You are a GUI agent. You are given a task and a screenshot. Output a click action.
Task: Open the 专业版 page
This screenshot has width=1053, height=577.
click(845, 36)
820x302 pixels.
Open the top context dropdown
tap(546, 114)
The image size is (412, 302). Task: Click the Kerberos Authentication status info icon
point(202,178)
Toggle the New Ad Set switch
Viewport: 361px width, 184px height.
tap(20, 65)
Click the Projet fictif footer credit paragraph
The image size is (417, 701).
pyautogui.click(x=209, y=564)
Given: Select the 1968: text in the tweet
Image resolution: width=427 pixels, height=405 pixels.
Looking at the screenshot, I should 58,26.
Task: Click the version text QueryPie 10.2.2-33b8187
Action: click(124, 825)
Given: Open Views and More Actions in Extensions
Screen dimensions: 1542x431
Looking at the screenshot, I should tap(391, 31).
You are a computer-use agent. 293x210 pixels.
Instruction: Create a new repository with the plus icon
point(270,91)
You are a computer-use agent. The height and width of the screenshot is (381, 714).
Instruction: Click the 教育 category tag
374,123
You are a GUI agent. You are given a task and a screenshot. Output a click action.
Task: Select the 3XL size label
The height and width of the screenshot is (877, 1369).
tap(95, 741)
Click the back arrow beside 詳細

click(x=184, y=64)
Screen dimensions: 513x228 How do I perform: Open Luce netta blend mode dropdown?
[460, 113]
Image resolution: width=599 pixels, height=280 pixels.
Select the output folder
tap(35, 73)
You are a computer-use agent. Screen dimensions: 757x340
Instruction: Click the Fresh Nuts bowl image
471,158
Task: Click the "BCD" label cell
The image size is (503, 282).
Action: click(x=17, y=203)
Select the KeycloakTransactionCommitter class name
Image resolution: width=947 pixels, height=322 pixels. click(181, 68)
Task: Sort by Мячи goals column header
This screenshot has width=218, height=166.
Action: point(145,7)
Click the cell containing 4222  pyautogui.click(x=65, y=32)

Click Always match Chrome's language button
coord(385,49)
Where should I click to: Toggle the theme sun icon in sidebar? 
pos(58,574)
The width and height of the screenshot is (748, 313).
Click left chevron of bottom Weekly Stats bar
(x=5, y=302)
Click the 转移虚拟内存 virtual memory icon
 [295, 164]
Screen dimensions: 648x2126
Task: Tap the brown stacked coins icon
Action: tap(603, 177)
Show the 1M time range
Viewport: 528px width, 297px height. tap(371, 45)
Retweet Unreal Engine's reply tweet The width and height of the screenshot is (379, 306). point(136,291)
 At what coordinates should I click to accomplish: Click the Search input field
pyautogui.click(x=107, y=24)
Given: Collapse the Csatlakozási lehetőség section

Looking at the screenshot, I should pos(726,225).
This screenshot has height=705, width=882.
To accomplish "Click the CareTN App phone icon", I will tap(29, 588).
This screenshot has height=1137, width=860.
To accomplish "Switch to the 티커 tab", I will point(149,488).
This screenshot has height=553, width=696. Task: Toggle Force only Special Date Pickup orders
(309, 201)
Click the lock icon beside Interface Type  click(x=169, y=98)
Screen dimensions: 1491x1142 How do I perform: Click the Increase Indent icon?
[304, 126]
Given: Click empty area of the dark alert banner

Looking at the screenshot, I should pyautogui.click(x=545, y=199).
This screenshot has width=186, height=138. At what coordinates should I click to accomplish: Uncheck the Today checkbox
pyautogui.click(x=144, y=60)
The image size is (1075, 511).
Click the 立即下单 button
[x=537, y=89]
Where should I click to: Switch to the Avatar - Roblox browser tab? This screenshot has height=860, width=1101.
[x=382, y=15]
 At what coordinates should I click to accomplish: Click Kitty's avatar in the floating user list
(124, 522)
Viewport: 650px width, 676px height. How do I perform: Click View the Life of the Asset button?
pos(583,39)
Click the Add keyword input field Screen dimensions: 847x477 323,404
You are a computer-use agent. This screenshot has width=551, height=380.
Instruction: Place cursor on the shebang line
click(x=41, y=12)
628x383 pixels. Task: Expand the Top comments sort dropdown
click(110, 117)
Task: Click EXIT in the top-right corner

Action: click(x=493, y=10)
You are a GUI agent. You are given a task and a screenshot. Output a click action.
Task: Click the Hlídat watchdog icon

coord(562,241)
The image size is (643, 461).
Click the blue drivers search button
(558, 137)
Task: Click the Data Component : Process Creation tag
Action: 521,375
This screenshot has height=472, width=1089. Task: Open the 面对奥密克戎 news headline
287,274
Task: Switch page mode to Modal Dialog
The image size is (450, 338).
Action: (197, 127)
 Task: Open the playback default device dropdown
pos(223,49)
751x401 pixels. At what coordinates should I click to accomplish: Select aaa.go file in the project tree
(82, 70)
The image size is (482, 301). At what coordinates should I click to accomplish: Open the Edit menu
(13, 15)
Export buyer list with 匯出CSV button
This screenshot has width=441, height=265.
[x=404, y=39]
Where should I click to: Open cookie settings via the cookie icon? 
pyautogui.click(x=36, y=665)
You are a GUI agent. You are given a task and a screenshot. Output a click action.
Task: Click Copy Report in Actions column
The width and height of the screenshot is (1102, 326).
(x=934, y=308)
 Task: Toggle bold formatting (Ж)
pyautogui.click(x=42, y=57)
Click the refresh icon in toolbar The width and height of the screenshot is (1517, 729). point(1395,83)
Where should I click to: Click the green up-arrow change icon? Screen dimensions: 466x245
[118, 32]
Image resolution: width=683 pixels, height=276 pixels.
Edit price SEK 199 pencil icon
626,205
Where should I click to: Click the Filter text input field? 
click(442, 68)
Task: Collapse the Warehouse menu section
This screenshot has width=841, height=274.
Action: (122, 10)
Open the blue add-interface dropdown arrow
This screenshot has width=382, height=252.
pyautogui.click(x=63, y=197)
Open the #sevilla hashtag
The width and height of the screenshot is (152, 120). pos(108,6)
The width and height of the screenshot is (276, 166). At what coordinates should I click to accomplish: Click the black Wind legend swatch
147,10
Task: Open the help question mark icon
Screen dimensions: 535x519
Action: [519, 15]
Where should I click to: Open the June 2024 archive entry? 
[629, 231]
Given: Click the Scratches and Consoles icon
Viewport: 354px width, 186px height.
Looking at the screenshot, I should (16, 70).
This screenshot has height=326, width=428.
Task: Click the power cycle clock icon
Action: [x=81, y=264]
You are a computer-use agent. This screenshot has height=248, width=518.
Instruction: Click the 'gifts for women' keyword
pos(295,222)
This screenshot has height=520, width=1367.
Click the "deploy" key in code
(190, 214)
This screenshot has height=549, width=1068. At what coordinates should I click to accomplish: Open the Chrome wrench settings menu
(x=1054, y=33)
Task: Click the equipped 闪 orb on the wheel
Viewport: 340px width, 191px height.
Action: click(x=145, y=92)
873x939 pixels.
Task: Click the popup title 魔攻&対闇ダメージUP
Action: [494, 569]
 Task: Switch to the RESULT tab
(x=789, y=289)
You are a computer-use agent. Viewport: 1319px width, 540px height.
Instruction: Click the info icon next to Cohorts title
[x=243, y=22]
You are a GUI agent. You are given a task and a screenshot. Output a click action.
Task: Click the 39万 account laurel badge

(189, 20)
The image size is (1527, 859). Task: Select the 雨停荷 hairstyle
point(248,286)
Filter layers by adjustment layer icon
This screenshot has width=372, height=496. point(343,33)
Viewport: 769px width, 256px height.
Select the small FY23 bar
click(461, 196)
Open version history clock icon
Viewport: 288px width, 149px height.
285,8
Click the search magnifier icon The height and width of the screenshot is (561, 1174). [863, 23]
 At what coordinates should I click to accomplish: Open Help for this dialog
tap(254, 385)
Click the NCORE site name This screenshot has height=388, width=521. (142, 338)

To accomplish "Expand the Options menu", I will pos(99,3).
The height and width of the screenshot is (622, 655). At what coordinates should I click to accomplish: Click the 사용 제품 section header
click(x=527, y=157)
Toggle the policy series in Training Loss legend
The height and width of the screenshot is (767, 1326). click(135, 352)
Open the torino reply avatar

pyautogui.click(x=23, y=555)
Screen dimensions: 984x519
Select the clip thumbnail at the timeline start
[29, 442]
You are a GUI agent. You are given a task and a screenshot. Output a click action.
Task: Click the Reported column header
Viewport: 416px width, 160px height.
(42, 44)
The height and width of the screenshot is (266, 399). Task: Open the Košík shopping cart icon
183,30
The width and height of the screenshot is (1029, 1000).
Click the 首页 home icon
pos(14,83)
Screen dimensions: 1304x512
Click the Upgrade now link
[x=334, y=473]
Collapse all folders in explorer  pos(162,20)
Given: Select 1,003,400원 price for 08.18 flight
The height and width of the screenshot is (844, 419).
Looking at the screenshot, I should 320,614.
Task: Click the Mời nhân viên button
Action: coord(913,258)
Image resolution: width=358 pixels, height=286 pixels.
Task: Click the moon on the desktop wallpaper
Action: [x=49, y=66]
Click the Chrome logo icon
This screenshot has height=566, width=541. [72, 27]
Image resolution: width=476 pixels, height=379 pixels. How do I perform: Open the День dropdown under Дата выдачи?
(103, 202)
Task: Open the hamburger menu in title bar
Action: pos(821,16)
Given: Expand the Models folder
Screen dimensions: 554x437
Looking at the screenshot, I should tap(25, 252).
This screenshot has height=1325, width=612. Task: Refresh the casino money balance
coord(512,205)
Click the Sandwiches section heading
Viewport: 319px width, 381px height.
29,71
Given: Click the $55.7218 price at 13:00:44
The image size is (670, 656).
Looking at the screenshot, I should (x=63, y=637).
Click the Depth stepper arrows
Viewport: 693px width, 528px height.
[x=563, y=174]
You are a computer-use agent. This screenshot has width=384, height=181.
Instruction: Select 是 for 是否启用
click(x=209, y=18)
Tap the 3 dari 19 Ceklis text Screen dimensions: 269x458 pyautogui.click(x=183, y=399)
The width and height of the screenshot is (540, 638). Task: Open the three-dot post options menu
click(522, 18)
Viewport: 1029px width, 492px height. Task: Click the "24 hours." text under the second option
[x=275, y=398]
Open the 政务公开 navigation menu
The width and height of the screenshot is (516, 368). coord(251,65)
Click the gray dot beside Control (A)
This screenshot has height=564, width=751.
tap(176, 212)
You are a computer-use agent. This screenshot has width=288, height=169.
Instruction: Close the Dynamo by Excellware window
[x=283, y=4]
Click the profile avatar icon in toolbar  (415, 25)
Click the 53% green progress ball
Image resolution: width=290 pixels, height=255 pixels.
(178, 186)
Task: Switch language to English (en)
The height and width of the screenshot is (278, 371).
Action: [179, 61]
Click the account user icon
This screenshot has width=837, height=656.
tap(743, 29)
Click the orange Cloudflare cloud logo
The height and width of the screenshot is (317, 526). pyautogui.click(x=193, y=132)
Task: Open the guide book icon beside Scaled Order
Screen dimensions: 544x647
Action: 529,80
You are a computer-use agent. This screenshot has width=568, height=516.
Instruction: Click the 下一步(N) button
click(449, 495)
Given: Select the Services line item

##############################

**WORK ITEM**
Begin at the line that has "Where should I click to: Click the green" in the entries above; stop after the line that has "Task: Click the equipped 闪 orb on the wheel". Transcribe exactly those lines and no others.

**RESULT**
Where should I click to: Click the green up-arrow change icon? Screen dimensions: 466x245
[118, 32]
Image resolution: width=683 pixels, height=276 pixels.
Edit price SEK 199 pencil icon
626,205
Where should I click to: Click the Filter text input field? 
click(442, 68)
Task: Collapse the Warehouse menu section
This screenshot has width=841, height=274.
Action: (122, 10)
Open the blue add-interface dropdown arrow
This screenshot has width=382, height=252.
pyautogui.click(x=63, y=197)
Open the #sevilla hashtag
The width and height of the screenshot is (152, 120). pos(108,6)
The width and height of the screenshot is (276, 166). At what coordinates should I click to accomplish: Click the black Wind legend swatch
147,10
Task: Open the help question mark icon
Screen dimensions: 535x519
Action: [519, 15]
Where should I click to: Open the June 2024 archive entry? 
[629, 231]
Given: Click the Scratches and Consoles icon
Viewport: 354px width, 186px height.
Looking at the screenshot, I should (16, 70).
This screenshot has height=326, width=428.
Task: Click the power cycle clock icon
Action: [x=81, y=264]
You are a computer-use agent. This screenshot has height=248, width=518.
Instruction: Click the 'gifts for women' keyword
pos(295,222)
This screenshot has height=520, width=1367.
Click the "deploy" key in code
(190, 214)
This screenshot has height=549, width=1068. At what coordinates should I click to accomplish: Open the Chrome wrench settings menu
(x=1054, y=33)
Task: Click the equipped 闪 orb on the wheel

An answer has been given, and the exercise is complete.